◆ Source passage ◆
########################################

The word Kentucky conjures up words like blue grass, bourbon, the Kentucky Derby, basketball, fried chicken and biscuits and gravy. For me, the word Kentucky is deliciously peppered with childhood memories of visiting my Kentucky cousins. There were sixteen of them and they lived just across the Ohio River in Elizabethtown and Louisville, Kentucky. We visited them once or twice a year and it was often difficult to see them all in any one visit, but it was always a memorable adventure.
Seven of my cousins were on Mother’s side of the family, and all of them were my Aunt Kay and Uncle Bill’s children. Daddy had three sisters and a brother and between all of his siblings, there were nine children. Almost Even-Steven on both sides.
We usually traveled to Elizabethtown because that is where most of them lived. On holidays the Louisville cousins, who were on Daddy’s side of the family, traveled our way to join in the event so we were always surrounded by many aunts, uncles and cousins during our visits.
As a family, our vacations generally revolved around weekend or holiday trips to Kentucky. We piled into the car with our suitcases packed in the trunk and began our two hour journey across the winding, two lane roads between Indiana and Kentucky. As a small child, I hated driving to Kentucky because I would get motion sickness every time we traveled. I sat in the back seat with my siblings and tried every position possible to keep from getting sick. I traveled with my pillow and tried to sleep, but with two or three siblings fighting for the limited geography, it was impossible to get much rest. We weren’t constrained by seat belts or car seats in those days and often I nestled into the space on one side of the middle hump on the floor, and tried to sleep in that limited compartment.
When not sleeping, we played “I Spy” and counted cows on each side of the road. When we passed a cemetery on our side of the road, we lost our cows. When we saw a Brahma bull, we earned twenty-five points. The game lasted until we became bored or when we left the rural countryside of Kentucky and traveled through smaller towns with no cows.
When we arrived at our destination, I happily emerged from the confinements of the car, waiting for my stomach to settle back to normal knowing that delicious food was on the agenda.
Because we had to share our visit with everyone, we often spent much of our time in Kentucky going back and forth between multiple houses. The greatest benefit in the constant movement between the various houses was the food-we never went hungry on those visits. Everyone fixed food for us and we were not allowed to refuse the generosity of our aunts and grandmothers who had spent much time preparing a feast.

########################################

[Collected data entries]

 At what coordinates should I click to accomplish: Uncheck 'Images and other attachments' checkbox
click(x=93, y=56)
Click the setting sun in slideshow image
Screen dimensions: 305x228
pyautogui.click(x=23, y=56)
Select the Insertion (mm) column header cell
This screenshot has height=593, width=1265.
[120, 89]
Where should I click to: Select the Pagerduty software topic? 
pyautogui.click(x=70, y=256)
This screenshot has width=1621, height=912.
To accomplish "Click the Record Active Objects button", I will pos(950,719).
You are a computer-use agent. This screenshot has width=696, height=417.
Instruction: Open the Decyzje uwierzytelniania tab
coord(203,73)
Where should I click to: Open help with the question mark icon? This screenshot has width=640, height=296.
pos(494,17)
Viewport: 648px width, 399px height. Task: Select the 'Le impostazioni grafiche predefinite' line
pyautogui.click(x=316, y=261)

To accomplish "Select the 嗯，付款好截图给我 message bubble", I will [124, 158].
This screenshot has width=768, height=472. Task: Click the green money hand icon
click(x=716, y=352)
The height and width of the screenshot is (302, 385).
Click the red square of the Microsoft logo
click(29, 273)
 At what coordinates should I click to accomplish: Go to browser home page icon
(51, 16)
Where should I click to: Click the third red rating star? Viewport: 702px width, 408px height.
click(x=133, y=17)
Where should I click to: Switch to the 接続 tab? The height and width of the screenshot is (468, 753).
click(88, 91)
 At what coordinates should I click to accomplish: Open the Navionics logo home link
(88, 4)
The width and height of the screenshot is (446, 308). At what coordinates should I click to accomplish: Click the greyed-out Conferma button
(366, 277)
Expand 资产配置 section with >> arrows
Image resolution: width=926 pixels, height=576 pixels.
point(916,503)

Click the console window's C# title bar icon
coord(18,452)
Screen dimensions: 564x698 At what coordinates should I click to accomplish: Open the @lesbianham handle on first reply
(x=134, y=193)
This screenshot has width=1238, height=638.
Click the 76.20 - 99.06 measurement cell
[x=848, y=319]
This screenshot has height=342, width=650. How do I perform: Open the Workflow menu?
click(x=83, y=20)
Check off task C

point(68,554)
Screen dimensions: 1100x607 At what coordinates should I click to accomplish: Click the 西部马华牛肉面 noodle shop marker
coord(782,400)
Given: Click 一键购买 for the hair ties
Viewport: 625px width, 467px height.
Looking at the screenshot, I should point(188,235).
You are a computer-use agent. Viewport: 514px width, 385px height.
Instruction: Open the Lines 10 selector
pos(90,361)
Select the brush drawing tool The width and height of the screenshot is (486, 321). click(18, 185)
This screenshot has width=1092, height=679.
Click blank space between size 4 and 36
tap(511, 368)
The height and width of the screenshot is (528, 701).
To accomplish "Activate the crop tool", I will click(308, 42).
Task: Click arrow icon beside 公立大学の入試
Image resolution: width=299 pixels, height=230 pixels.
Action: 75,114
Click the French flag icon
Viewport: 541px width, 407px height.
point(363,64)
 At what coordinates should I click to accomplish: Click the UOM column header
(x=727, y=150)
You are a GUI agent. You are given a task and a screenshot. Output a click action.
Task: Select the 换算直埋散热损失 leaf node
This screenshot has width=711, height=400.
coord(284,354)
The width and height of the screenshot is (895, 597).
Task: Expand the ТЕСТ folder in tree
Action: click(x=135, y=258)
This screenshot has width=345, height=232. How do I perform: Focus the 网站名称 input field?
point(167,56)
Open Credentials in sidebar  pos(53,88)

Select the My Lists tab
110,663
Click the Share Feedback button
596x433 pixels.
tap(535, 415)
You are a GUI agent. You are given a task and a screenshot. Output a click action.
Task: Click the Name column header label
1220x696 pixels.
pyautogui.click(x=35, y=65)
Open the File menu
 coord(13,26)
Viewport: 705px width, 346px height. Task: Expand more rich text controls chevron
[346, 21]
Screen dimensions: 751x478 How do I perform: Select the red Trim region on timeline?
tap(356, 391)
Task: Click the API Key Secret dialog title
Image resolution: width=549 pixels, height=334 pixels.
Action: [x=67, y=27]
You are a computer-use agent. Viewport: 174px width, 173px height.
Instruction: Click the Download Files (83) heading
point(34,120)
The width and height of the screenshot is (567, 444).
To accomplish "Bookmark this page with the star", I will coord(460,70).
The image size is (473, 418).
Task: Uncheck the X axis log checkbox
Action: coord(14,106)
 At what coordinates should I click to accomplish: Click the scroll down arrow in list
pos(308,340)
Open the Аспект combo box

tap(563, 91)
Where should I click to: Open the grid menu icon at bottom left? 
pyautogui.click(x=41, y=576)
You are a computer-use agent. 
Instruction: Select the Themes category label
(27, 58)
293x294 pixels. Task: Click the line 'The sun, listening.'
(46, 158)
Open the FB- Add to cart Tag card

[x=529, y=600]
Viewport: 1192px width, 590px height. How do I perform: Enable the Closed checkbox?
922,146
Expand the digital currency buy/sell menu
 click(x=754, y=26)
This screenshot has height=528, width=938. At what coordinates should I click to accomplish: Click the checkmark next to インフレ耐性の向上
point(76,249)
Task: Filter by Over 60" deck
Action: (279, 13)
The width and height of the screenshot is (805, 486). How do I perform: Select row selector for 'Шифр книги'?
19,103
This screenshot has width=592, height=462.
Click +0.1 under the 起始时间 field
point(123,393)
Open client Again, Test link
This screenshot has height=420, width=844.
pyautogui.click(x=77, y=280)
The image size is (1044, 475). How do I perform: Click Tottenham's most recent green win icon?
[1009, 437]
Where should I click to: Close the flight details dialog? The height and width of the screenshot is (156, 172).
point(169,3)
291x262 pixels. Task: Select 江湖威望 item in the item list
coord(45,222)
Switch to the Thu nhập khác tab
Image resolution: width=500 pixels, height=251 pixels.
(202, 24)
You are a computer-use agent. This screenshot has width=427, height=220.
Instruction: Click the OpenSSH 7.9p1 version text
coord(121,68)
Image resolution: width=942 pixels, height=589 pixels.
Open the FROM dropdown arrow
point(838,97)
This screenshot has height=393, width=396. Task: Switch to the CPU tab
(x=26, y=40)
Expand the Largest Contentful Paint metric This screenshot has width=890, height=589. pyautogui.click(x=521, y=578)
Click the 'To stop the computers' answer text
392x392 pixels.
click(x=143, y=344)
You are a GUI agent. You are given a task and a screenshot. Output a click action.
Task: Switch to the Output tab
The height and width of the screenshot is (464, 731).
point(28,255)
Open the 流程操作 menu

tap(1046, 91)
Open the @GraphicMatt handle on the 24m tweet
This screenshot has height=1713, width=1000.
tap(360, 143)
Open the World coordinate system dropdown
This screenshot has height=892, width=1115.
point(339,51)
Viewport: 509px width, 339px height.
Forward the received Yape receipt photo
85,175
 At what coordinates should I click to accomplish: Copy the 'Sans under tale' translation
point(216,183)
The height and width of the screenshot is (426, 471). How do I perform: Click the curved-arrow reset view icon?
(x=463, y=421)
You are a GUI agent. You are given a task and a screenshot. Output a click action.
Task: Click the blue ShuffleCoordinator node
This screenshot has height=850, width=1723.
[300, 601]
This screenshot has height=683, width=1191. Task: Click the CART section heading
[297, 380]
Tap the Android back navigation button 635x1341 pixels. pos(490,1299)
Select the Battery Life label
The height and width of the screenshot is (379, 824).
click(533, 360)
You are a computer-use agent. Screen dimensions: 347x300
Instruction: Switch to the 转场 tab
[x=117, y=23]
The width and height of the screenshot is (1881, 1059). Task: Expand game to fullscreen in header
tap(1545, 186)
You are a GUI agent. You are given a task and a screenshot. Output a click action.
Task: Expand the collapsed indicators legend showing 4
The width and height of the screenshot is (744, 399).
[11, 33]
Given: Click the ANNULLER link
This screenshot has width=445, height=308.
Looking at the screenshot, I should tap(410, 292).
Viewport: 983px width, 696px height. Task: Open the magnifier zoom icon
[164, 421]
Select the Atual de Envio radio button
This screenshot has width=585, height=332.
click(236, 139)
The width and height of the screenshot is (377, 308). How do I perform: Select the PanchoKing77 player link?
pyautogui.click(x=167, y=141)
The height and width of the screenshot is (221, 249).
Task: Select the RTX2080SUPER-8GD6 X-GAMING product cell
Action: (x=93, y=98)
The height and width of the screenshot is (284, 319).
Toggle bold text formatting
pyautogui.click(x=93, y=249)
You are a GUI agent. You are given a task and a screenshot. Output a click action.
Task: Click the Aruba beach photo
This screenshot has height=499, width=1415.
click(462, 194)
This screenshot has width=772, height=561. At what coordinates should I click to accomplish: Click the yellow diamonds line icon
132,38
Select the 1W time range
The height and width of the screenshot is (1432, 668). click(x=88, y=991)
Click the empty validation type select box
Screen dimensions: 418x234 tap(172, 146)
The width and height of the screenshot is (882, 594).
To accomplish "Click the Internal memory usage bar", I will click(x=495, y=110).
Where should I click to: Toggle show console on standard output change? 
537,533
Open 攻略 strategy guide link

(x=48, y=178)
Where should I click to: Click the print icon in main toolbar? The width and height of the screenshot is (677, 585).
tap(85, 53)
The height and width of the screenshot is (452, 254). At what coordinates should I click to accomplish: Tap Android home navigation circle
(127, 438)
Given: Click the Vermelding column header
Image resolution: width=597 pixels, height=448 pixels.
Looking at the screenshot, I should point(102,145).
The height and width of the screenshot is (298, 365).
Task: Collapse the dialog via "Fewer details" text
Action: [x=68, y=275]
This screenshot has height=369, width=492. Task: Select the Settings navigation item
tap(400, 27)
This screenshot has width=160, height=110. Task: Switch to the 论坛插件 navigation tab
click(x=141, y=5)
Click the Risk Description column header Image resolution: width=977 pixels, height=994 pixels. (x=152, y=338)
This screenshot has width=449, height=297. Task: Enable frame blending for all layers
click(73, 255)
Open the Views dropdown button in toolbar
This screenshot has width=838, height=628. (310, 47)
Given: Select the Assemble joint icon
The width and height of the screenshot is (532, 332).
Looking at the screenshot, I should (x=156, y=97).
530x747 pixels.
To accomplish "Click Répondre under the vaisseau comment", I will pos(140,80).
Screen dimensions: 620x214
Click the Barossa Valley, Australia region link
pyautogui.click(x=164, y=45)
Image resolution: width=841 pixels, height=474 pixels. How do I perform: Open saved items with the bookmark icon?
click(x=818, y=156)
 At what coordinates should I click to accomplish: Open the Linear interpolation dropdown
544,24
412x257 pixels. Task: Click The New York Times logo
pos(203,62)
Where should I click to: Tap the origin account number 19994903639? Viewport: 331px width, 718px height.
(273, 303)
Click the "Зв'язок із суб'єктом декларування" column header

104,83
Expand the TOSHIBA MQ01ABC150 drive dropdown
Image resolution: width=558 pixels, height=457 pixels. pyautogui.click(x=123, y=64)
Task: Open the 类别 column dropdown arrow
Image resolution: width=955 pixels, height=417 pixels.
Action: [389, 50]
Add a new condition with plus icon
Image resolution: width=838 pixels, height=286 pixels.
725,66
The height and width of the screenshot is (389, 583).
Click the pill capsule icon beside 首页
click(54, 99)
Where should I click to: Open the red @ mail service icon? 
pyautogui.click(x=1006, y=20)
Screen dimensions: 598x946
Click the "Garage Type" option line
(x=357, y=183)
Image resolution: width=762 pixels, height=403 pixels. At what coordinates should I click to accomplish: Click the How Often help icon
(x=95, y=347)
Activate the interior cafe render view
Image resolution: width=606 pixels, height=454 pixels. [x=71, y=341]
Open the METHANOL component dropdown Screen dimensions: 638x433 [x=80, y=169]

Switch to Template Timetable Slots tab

########################################

◆ Questions ◆
**A)** Answer these questions using the passage about visiting the Kentucky cousins:
(i) How many Kentucky cousins were there?
(ii) How long was the drive to Kentucky?
(iii) How many points did spotting a Brahma bull earn in the cow-counting game?
**B)** Return the part of the passage about visiting the Kentucky cousins that opens with the words containing "Seven of my" and closes with "on both sides.".
None of the records is needed here.

◆ Solutions by task ◆
**A)**
(i) Sixteen.
(ii) Two hours.
(iii) Twenty-five points.

**B)**
Seven of my cousins were on Mother’s side of the family, and all of them were my Aunt Kay and Uncle Bill’s children. Daddy had three sisters and a brother and between all of his siblings, there were nine children. Almost Even-Steven on both sides.